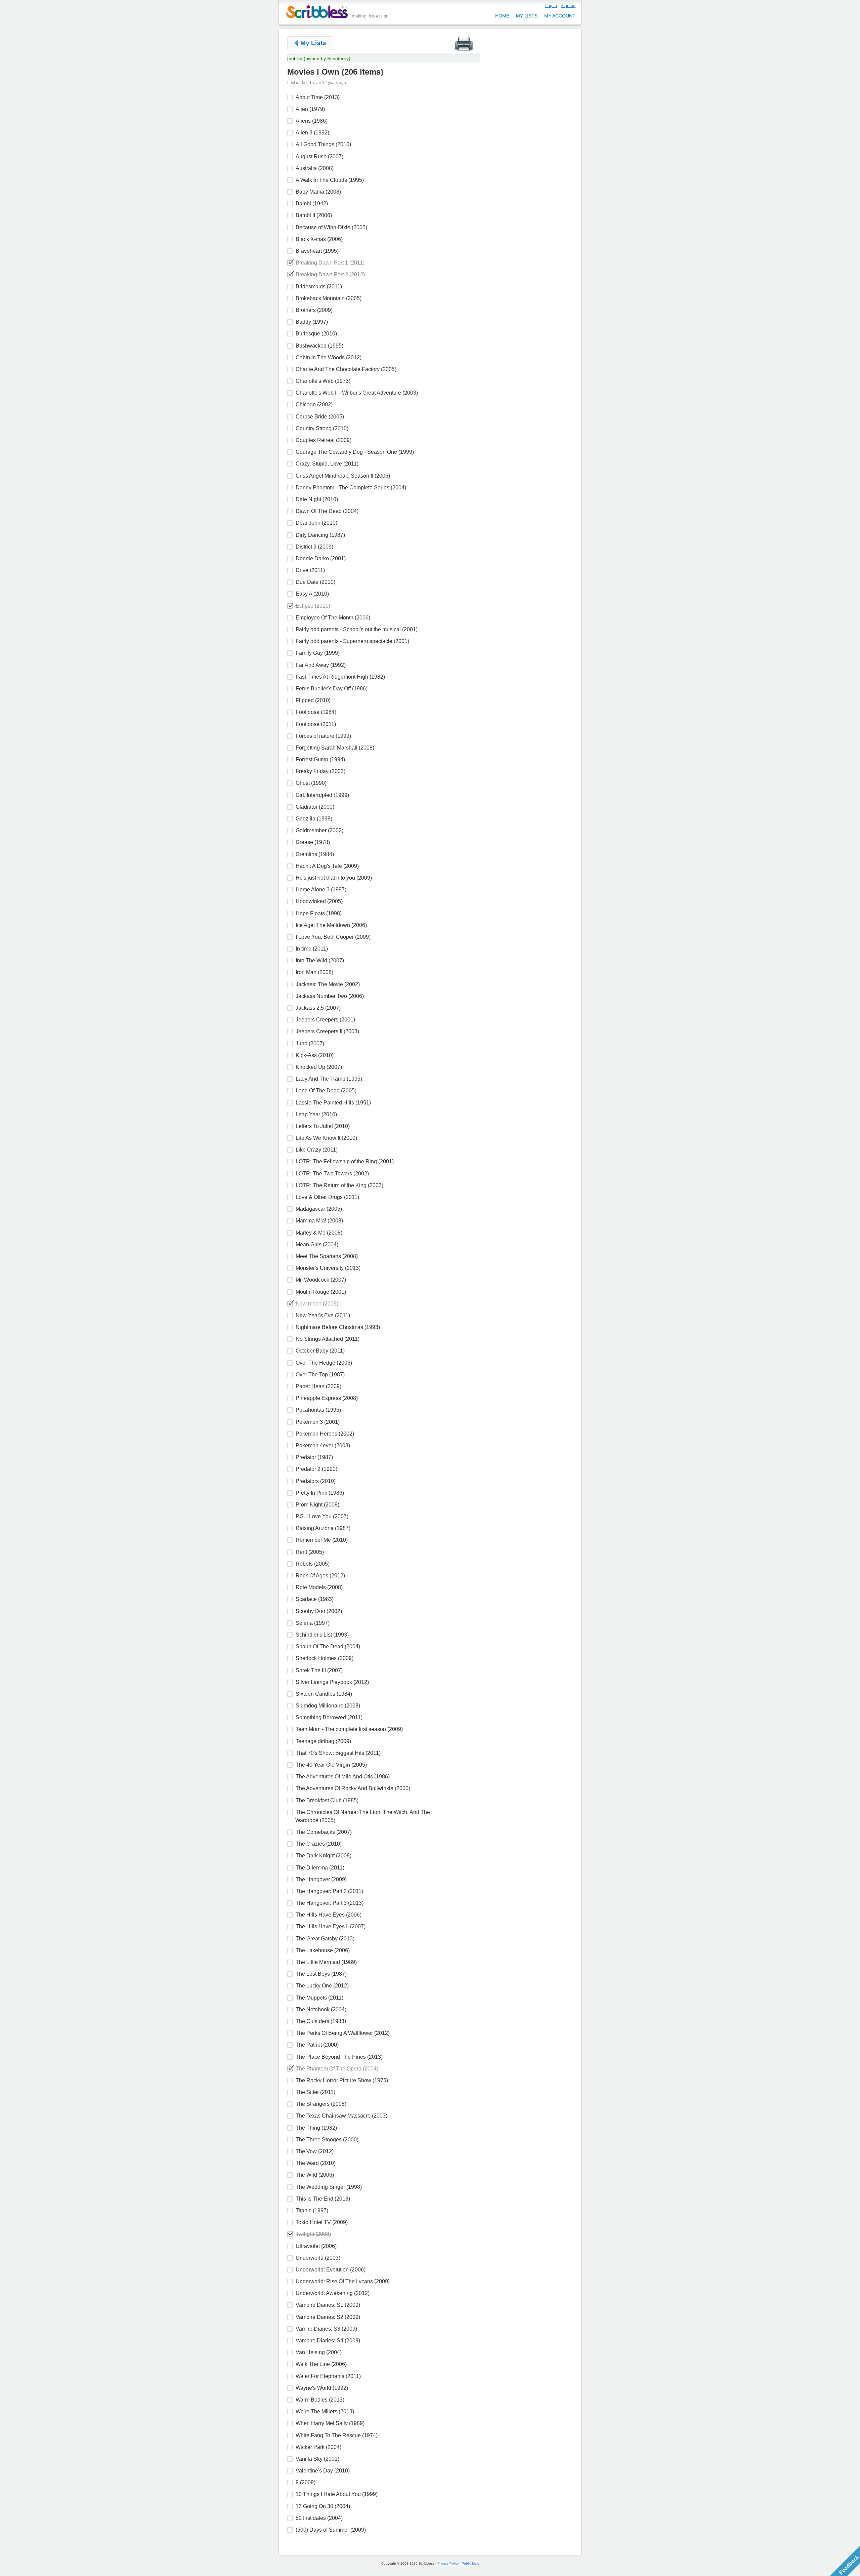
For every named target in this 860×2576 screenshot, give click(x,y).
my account (559, 15)
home (502, 15)
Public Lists (470, 2563)
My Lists (313, 42)
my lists (527, 15)
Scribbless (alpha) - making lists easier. (337, 11)
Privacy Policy (448, 2563)
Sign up (568, 5)
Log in (551, 5)
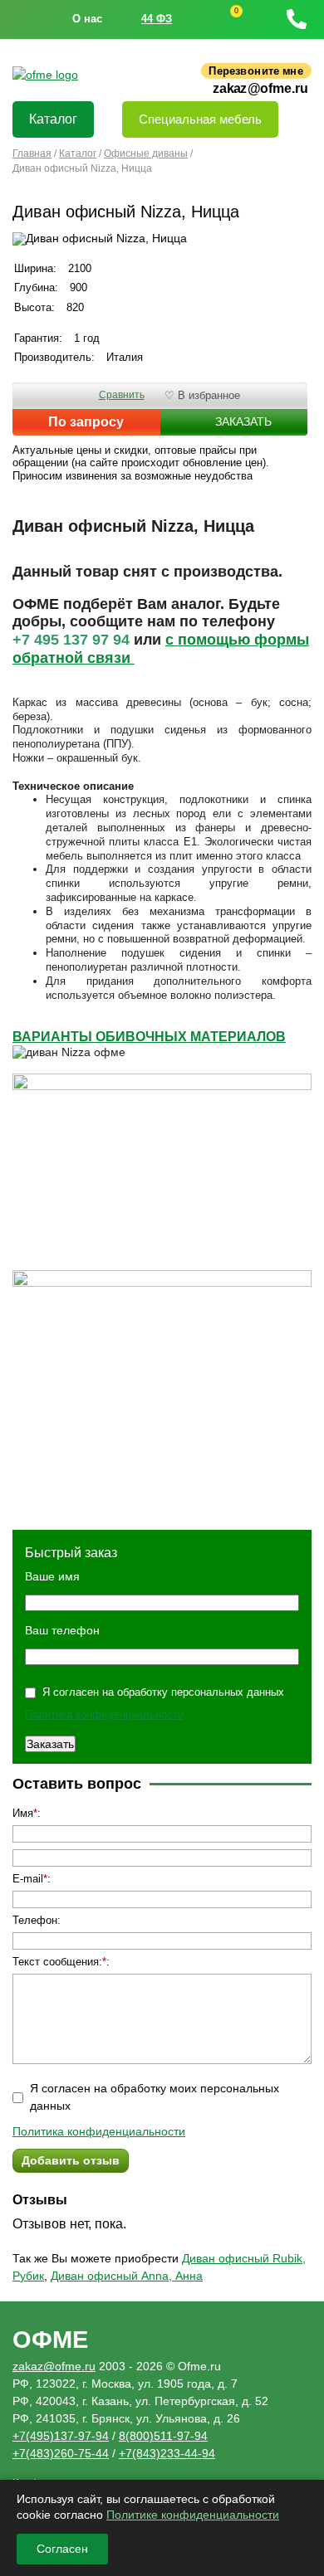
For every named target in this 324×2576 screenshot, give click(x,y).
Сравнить (122, 395)
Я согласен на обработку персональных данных (163, 1692)
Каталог (53, 119)
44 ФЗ (156, 18)
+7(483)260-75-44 (60, 2453)
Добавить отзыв (71, 2160)
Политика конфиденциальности (104, 1714)
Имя (22, 1813)
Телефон (34, 1920)
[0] (220, 19)
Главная (32, 153)
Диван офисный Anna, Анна (127, 2275)
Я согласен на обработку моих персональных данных (154, 2097)
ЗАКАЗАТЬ (243, 421)
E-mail (27, 1878)
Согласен (62, 2548)
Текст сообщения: (57, 1961)
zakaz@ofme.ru (260, 88)
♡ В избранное (202, 395)
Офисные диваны (146, 153)
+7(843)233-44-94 (167, 2453)
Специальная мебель (200, 119)
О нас (87, 18)
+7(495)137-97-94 (60, 2435)
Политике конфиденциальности (192, 2514)
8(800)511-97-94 (163, 2435)
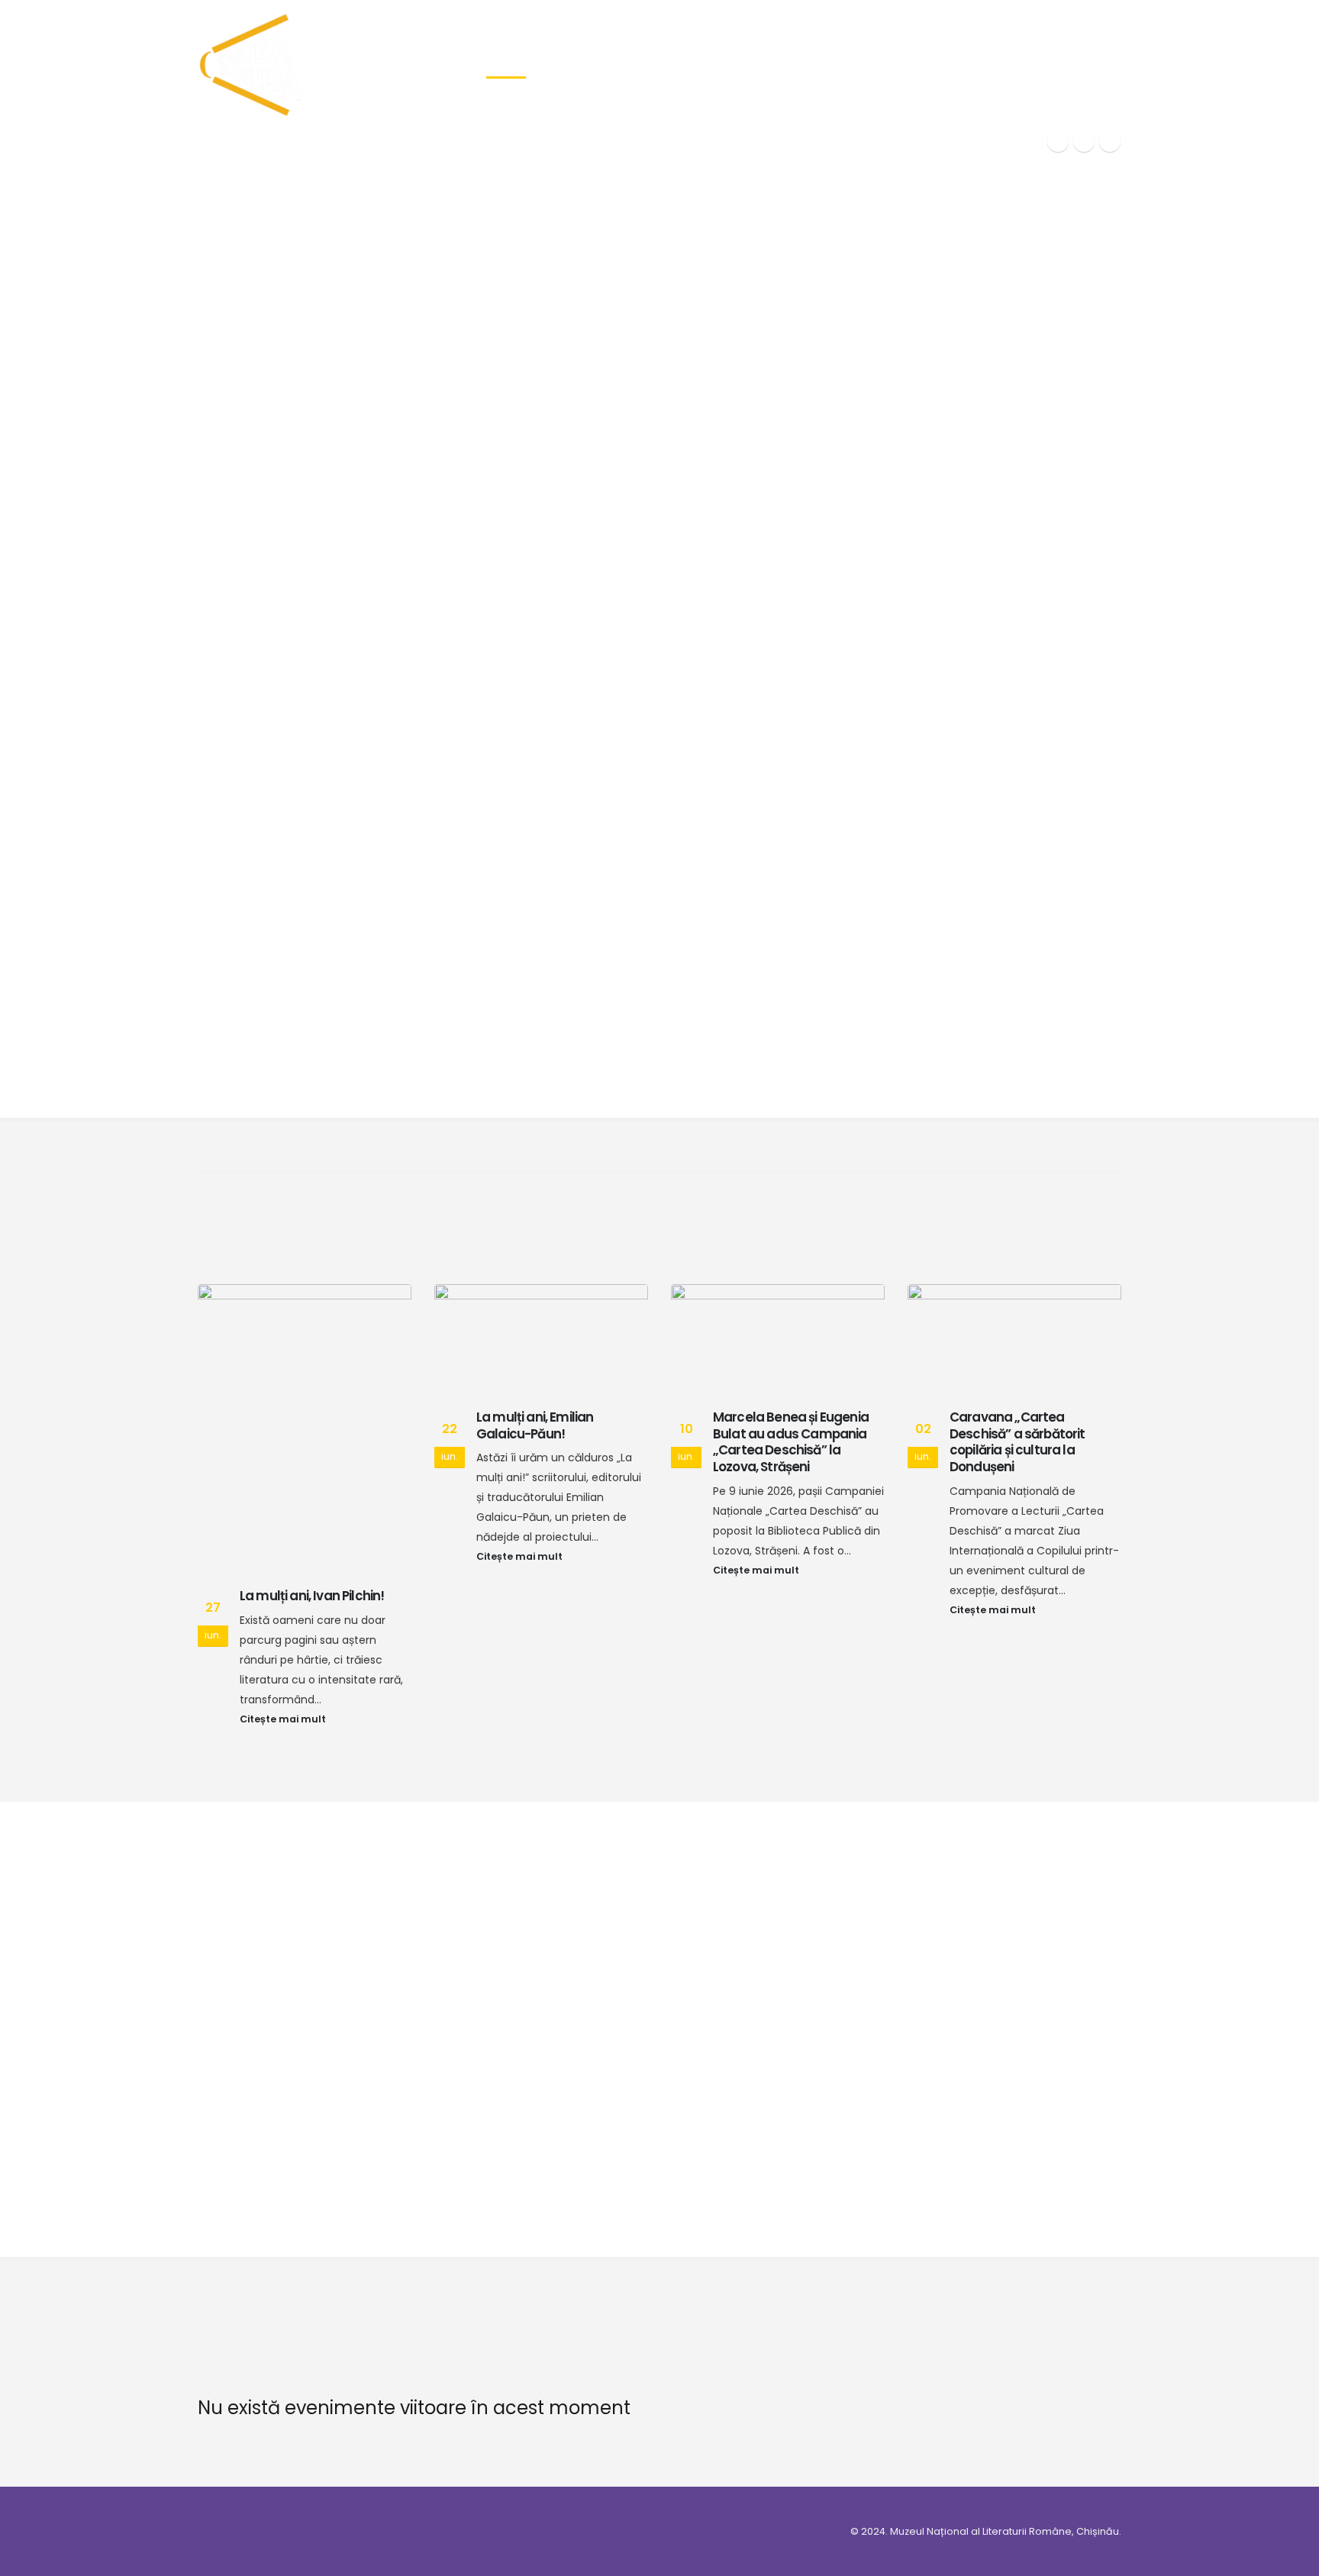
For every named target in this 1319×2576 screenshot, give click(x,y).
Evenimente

* * *

## [Instructions for the task]
Only the lines of the listing above from the one with "My Lists (313, 42)" through the one with "zakaz@ofme.ru (260, 88)" should be output, exactly, with both ends kept and pictures left out.

## [Solution for this task]
My Lists (313, 42)
my lists (527, 15)
Scribbless (alpha) - making lists easier. (337, 11)
Privacy Policy (448, 2563)
Sign up (568, 5)
Log in (551, 5)
For every named target in this 324×2576 screenshot, give click(x,y).
Сравнить (122, 395)
Я согласен на обработку персональных данных (163, 1692)
Каталог (53, 119)
44 ФЗ (156, 18)
+7(483)260-75-44 (60, 2453)
Добавить отзыв (71, 2160)
Политика конфиденциальности (104, 1714)
Имя (22, 1813)
Телефон (34, 1920)
[0] (220, 19)
Главная (32, 153)
Диван офисный Anna, Анна (127, 2275)
Я согласен на обработку моих персональных данных (154, 2097)
ЗАКАЗАТЬ (243, 421)
E-mail (27, 1878)
Согласен (62, 2548)
Текст сообщения: (57, 1961)
zakaz@ofme.ru (260, 88)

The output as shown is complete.